Holder-Jones, who also chairs the Committee on Disability Concerns and whose churches are boldly serving their communities like Irvington with food, backpacks and grocery store gift cards, continued, “GNJ is intentional by creating this program and selecting a group of motivational leaders to help us move from being ‘fearful’ to being ‘fearless.’”
She continued, “Beginning with conversation allows us to ‘seek understanding not necessarily agreement’ was a statement made by Rev. Dr. Ellison, which caught my attention when the session started. These gatherings will teach us how to see all persons and hear their voices so that in becoming free to see and hear each other, there is an innate desire to make a generational change. I sense that with these sessions we will start to remove the bandages placed to cover up years of hurt, and with these dialogues healing can truly begin so that revival and the work of God becomes truly authentic.”
For Rev. Brian Joyce of Trinity UMC Ewing, he too saw that authenticity and seamless transition from stranger to neighbor.
He said, “My most powerful reflection of that day is this – I was impressed with how quickly and efficiently the moderators moved our large Zoom gathering out of that Zoom lethargy so often present and into intimate, small group conversations, with only two simple exercises.
To create a brave space fit conversations around difficult issues the necessity of moving quickly to such a place is necessary but are not always so easily achieved.”
At Trinity UMC, its members are a faith-in-action community where individuals engage the world through loving service. They believe that there are no spare people—every person is vital to God.
Rev. Dave Montanye of First UMC of Avalon also liked the fluid nature of the session and how open it was to hearing and embracing different stories.
“As a Caucasian, my job was to keep silent. I didn’t want to get in the way of people telling their stories. Listening to stories is engrained into how I was trained as a pastor. I actually would have liked a little more time in the small groups.”
Montanye, who has been a pastor for over 40 years, said he is looking forward to going through the whole process and the possibilities that it will bring. During his ministry, he has worked to create possibilities for others, having worked with groups in Haverstraw, NY, Senegal and Paterson. At First UMC, they host the Blind Center on Tuesday and Thursday of each week, make prayer shawls for others and provide physical, emotional and spiritual support to those in need.
But as he looks ahead to the next session, he said, “Here I am in the second wealthiest zip code in New Jersey, and I wonder what my role is in a highly privileged congregation.”
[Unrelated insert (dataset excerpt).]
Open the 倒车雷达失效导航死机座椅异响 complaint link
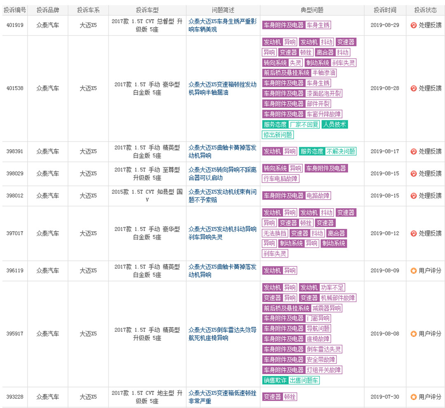 [223, 334]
Dorothy Wetzel, a lay member at Morrow Memorial Church in Maplewood who leads the immigration committee, also sees herself as privileged and now feels a greater awareness of listening and being heard. “Coming from a repressed WASP upbringing, learning about the five fears that stifle conversation gives me hope that change is possible, both for myself and my church. I’m excited to be gaining skills that will help our church have the hard conversations around race that we need to become a truly antiracist church.”
She added, “The workshop reminded me of the power that just being heard can have on someone. So often I find myself focused on coming up with solutions to people’s problems, that I don’t actually make them feel heard.”
Fearless Dialogues is clearly up for the challenges before them. No matter what the story is, this grassroots organization is dedicated to unraveling each story and empowering others to claim it as their own.
“Our hope as we do this work is that we will partner with others to foster strong communities for the common good by creating spaces for unlikely relationships to change the way people see themselves and the world around them.”